He was used to pain. But it took him a long time to come to terms with the kind of pain he felt today. Back pain, of course, and a stiffness in his joints that told of yesterday’s physical excess. He had fought too much, and then he’d helped to row, to pole, to turn the ship’s great windlass. He could feel the exertion, the desperation, and the crises in his hips and thighs.
And of course, he’d done all this in armour.
But those pains weren’t what concerned him. His right shoulder had a cold, dull ache that he didn’t like – the result of falling forward and rolling, in plate armour, over his own rotella. And some heavy blows.
He had two deep bruises, one on his right forearm and one on his right lower leg, where big men with heavy weapons had failed to penetrate his superb armour.

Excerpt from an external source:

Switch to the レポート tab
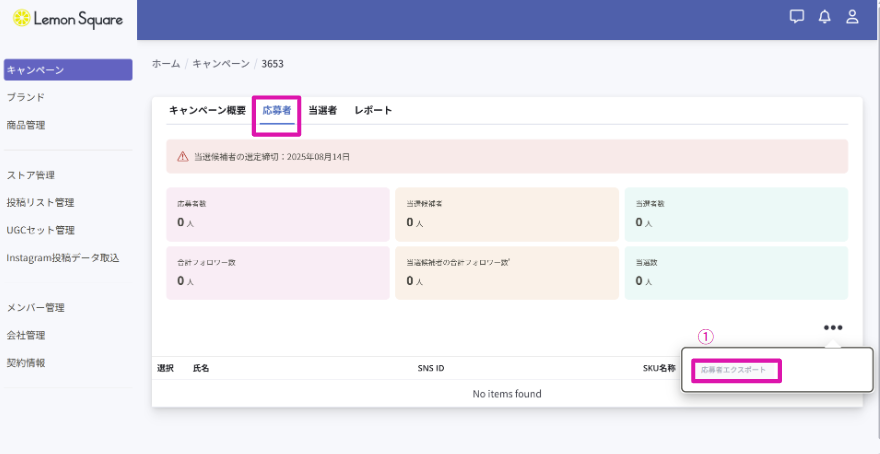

Both of them were dead. He swallowed bile and the whole thing washed over him like a pool of shit. He shivered in revulsion.
In the right mood, he might have told a pretty girl with an attentive ear that he enjoyed combat, but in his heart he knew that it was like overindulgence in wine – whatever fleeting enjoyment he received from the high at the point of the spear, the black depression of having killed and maimed was worse than any hangover.
But neither the bruises, nor the ache in his shoulder, nor even the black cloud that always came the day after battle, led the chorus of pain.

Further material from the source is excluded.